From its humble beginnings in the AMPLab at U.C. Berkeley in 2009, Apache Spark has become one of the key big data distributed processing frameworks in the world.
Spark can be deployed in a variety of ways, provides native bindings for the Java, Scala, Python, and R programming languages, and supports SQL, streaming data, machine learning, and graph processing. You’ll find it used by banks, telecommunications companies, games companies, governments, and all of the major tech giants such as Apple, Facebook, IBM, and Microsoft.
Out of the box, Spark can run in a standalone cluster mode that simply requires the Apache Spark framework and a JVM on each machine in your cluster. However, it’s more likely you’ll want to take advantage of a resource or cluster management system to take care of allocating workers on demand for you. In the enterprise, this will normally mean running on Hadoop YARN (this is how the Cloudera and Hortonworks distributions run Spark jobs), but Apache Spark can also run on Apache Mesos, while work is progressing on adding native support for Kubernetes.

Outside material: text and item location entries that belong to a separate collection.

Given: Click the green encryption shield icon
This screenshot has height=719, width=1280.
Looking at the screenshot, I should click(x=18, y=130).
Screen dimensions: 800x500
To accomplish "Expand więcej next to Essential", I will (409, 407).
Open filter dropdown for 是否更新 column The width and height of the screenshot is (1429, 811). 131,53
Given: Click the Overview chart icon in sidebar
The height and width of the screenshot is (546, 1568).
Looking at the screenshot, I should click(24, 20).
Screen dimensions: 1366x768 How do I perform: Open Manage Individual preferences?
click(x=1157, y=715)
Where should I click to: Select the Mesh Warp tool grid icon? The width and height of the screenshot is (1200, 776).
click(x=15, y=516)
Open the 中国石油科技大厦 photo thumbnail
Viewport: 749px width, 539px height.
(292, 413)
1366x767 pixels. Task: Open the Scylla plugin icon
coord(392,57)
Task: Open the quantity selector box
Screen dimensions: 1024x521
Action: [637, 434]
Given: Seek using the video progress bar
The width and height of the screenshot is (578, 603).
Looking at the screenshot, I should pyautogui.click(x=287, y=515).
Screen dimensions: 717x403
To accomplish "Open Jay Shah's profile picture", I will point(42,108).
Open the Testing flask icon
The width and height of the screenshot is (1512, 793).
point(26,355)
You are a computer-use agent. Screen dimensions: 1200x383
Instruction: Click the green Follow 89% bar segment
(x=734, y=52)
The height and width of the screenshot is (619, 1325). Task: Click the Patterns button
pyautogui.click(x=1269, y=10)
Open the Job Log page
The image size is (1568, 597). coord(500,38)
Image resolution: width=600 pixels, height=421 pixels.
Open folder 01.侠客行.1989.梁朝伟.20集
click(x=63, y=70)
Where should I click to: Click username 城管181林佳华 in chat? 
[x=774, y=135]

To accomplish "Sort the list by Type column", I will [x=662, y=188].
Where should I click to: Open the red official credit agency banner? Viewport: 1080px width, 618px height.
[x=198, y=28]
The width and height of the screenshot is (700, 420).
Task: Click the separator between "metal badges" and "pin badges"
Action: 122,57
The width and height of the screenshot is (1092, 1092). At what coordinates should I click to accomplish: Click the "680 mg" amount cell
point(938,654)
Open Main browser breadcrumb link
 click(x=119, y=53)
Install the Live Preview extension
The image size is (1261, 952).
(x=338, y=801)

If you’re after a managed solution, then Apache Spark can be found as part of Amazon EMR, Google Cloud Dataproc, and Microsoft Azure HDInsight. Databricks, the company that employs the founders of Apache Spark, also offers the Databricks Unified Analytics Platform, which is a comprehensive managed service that offers Apache Spark clusters, streaming support, integrated web-based notebook development, and optimized cloud I/O performance over a standard Apache Spark distribution.
Spark Architecture includes following three main components:
- Data Storage
- API
- Management Framework Let’s look at each of these components in more detail.
Spark uses HDFS file system for data storage purposes. It works with any Hadoop compatible data source including HDFS, HBase, Cassandra, etc.
The API provides the application developers to create Spark based applications using a standard API interface. Spark provides API for Scala, Java, and Python programming languages.
There are Spark APIs for each of these languages.
- Scala API
- Java
- Python
Spark can be deployed as a Stand-alone server or it can be on a distributed computing framework like Mesos or YARN.